Robert Kubica spotkał się z niewidomą Julią. "Poznasz mnie po dwóch rzeczach"

- Myślałam, że wszyscy sportowcy są tacy, że się z nimi rozmawia bardzo sztywno, a Robert był taki naturalny - powiedziała "Wydarzeniom" 12-letnia Julia, która na torze Formuły 1 w Barcelonie spotkała się z mistrzem kierownicy. - Mam dwie specyficzne rzeczy, po których mnie poznasz: rękę prawą, która jest niestety po wypadku trochę inna i mam duży nos - opowiadał niewidomej dziewczynce Kubica.
Julia pasjonuje się szybkimi samochodami. Ze swoim idolem spotkała się w Barcelonie. Kubica pokazał jej garaż i bolid Williamsa.
- Czułam zaszczyt, że mogę rozmawiać z kimś, kto tak wiele osiągnął, kto przełamał swoje słabości - powiedziała Julia.
Dziewczynka na co dzień uczy się w Laskach.
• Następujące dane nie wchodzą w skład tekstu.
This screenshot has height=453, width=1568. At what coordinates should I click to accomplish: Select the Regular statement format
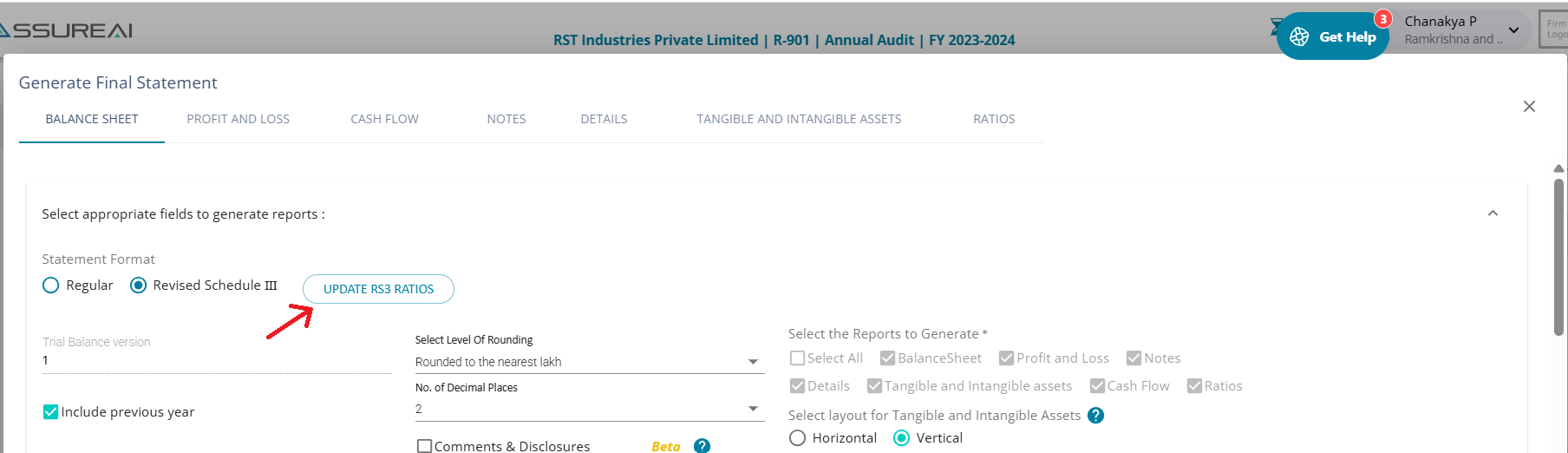pyautogui.click(x=51, y=286)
Szkołą opiekuje się fundacja Orlenu, która jest też sponsorem Roberta Kubicy.
Koszulkę z podpisem oddała na aukcję charytatywną
Od kierowcy Julia dostała też podpisaną koszulkę. Zdecydowała się przekazać ją na aukcję charytatywną. - Trudne to było dla mnie, bo naprawdę ważna dla mnie była ta koszulka, ale chciałam zrobić coś dla innych - tłumaczyła.
Robert Kubica wraca na tor Formuły 1 po ośmiu latach. Pierwszy wyścig już za tydzień w Australii.